Je vous propose encore une fois un petit bond en arrière avec le test de No One Lives Forever, premier du nom. Sans aucun doute le FPS m'ayant le plus marqué à ce jour, même le légendaire Half-Life ne m'avait pas autant enthousiasmé. Pour ceux qui ne connaîtraient pas encore ce petit bijou, c’est peut-être l’heure du rattrapage…

 


Vous incarnez le rôle de l'ex voleuse Cate Archer, une espionne au service de l’UNION , une organisation anti-criminelle. Etant une femme des années 60, vos supérieurs machos vous font bien peu confiance et vous cantonnent aux missions de routine. Mais la roue va peut-être tourner en votre faveur, puisqu’il semblerait que le C.R.I.M.E. se soit débarrassé de tous leurs agents. Il ne reste pratiquement plus que vous pour déjouer leurs plans. C’est donc l’occasion de montrer à vos supérieurs de quelle trempe vous êtes faite ! Pour cela, vous aurez à votre disposition de nombreuses armes, mais aussi d’étonnants petits gadgets… Mais cela sera-t-il suffisant pour sauver le monde ?

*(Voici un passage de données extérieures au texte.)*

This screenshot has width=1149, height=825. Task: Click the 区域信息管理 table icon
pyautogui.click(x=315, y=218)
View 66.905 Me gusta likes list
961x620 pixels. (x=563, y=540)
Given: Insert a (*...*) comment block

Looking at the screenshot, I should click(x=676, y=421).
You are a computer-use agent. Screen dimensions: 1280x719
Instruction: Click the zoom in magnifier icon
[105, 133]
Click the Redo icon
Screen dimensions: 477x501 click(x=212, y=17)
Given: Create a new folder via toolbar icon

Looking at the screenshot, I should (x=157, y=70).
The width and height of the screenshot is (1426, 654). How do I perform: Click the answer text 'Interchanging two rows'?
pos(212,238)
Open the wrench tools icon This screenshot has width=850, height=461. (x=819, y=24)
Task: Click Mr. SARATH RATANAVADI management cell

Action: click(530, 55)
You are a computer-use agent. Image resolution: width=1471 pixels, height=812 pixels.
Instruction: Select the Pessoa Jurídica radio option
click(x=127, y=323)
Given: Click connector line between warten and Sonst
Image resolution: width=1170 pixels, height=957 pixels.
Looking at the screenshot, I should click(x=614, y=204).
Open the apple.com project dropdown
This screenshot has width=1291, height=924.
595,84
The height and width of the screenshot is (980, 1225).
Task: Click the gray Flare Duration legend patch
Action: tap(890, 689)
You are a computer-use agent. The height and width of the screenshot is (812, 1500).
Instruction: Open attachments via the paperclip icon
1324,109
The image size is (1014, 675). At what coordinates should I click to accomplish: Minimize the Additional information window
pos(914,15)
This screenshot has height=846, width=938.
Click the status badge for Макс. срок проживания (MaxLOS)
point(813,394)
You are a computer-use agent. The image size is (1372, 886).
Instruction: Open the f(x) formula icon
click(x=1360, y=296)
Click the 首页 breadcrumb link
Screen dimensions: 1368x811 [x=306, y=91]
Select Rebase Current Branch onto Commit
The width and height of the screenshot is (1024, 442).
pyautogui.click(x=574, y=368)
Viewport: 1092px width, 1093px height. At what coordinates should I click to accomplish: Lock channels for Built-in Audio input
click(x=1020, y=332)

Bien que basique, le scénario va vous dévoiler de nombreuses surprises. Beaucoup de personnages secondaires vont vous épauler dans l’aventure comme Bruno ou l’agent Goodman, ce qui va lui donner beaucoup de piquant. De nombreuses scènes vidéos, utilisant le moteur du jeu, rendront NOLF encore plus vivant. Mais il faut dire qu’une grande partie de son charme réside dans son ambiance unique. Les programmeurs ont en effet eu la riche idée de nous faire découvrir un monde très sixties. Pour vous faire une idée, c’est un savant mélange entre Austin Powers (pour l’excès) et James Bond (pour le sérieux). Et j’oserais même dire que le mélange est si bien dosé, que NOLF va même parfois jusqu’à dépasser ses modèles.


Pour parler du jeu lui-même, disons qu’il n’y a que du bon. Toutes proportions gardés vu l'age du jeu; NOLF est graphiquement trèèèèèèès agréable à voir. Les textures sont splendides et très colorées (pour garder le « bon goût » des sixties), quant aux personnages, ils sont très soignés dans les détails (mais manquent un peu de diversité au bout d’un moment). Et les niveaux sont variés, mais vous ne pouvez pas réaliser à quel point ! A part le fait que l’on voyage un peu partout dans le monde (Maroc, Caraïbes, Berlin…) notre héroïne va devoir passer des tableaux d’une originalité incroyable. Pour vous donner un exemple, l’un d’eux se déroule, alors que votre avion s’écrase et vous n’avez pas d’autre choix que de sauter sans parachute ! Le but sera alors de rattraper l’un des gardes du C.R.I.M.E. (notez la référence envers le S.P.E.C.T.R.E. de James Bond) et de lui piquer son parachute en pleine chute ! C'est que ça rappelerait presque une certaine scène d'un certain Moonraker ça ??? Un autre tableau consistera à fuir d’un bateau qui coule, le suivant consistera à explorer l’épave en combinaison de plongée … Il faut y jouer pour le croire ! Rarement un jeu aura fait preuve d'autant d'originalité.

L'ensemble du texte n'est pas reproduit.